In [1]:
#!pip install numpy
#!pip install sklearn

# Imports of useful packages
import matplotlib # For the plots
import matplotlib.pyplot as plt 
import numpy as np # To perform operations on matrices efficiently


# We will use the sklearn library to compare our neural network to that 
# of a simpler approach like logistic regression

import sklearn 
import sklearn.datasets
import sklearn.linear_model

from math import exp,log

# To display plots inline and adjust the display

%matplotlib inline
matplotlib.rcParams['figure.figsize'] = (10.0, 8.0)

In [2]:
np.random.seed(1)
X, y = sklearn.datasets.make_moons(n_samples=300, noise=0.20)  # We create a dataset with 300 elements

In [3]:
#### display function
def plot_decision_boundary(pred_func):
    """
    Shows the decision boundaries of a binary prediction function.
    """
    # Set grid dimensions and give some margin for display
    x_min, x_max = X[:, 0].min() - 0.5, X[:, 0].max() + 0.5
    y_min, y_max = X[:, 1].min() - 0.5, X[:, 1].max() + 0.5
    h = 0.01
    # Generate the grid of points with a distance of h between them
    xx, yy = np.meshgrid(np.arange(x_min, x_max, h), np.arange(y_min, y_max, h))

# [Data provided]
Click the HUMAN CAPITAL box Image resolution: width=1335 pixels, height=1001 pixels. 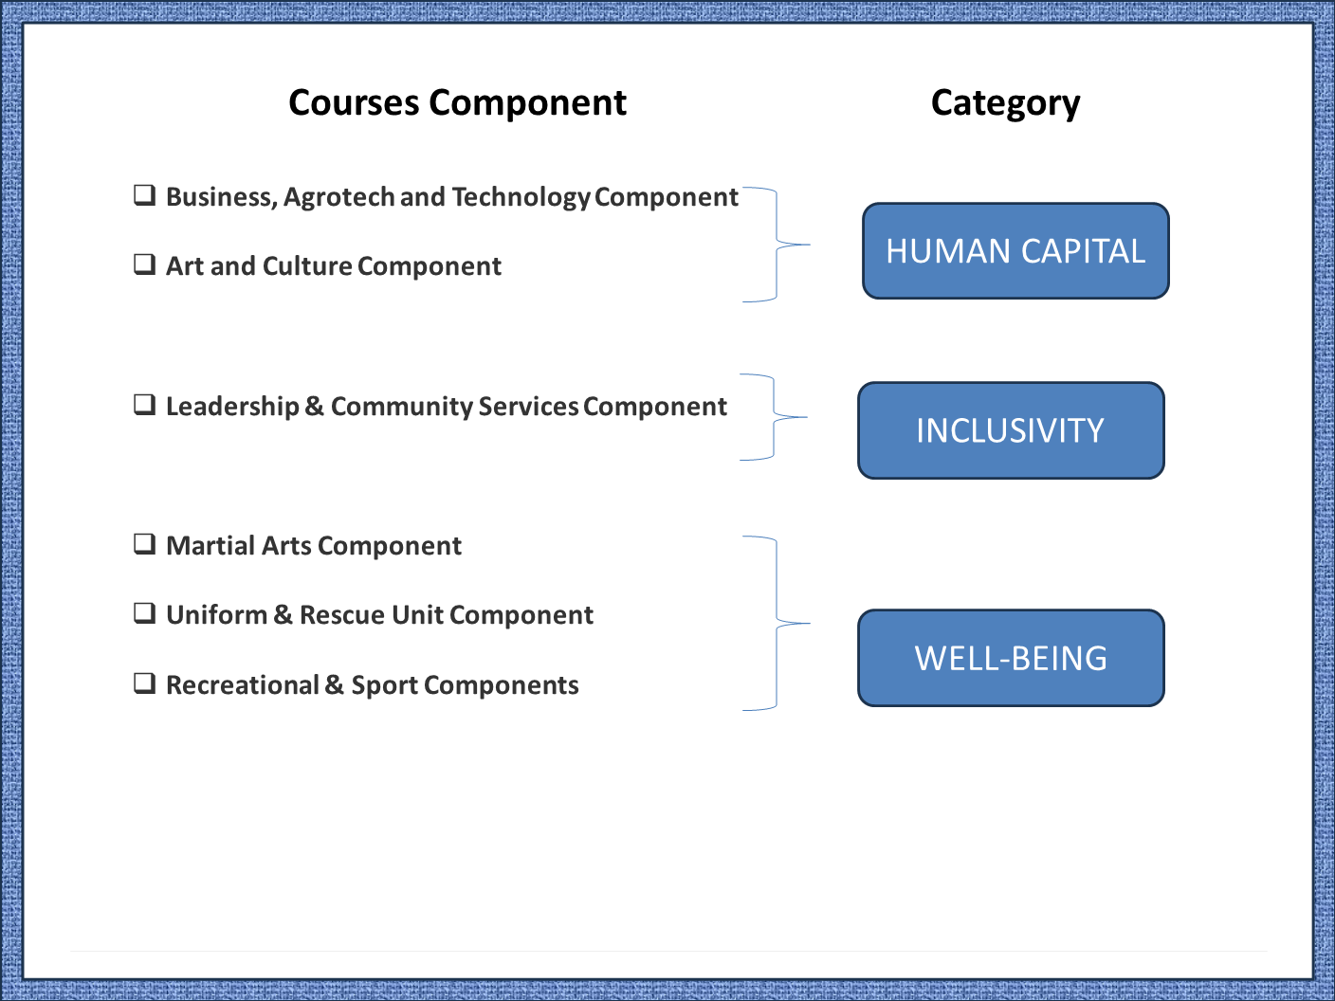(x=1015, y=251)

# [Directions for this task]
Reproduce the notebook code word for word, from "from math import" down to "np.random.seed(1)". You won't need the listing for any of this.

# [Response for this exercise]
from math import exp,log

# To display plots inline and adjust the display

%matplotlib inline
matplotlib.rcParams['figure.figsize'] = (10.0, 8.0)

In [2]:
np.random.seed(1)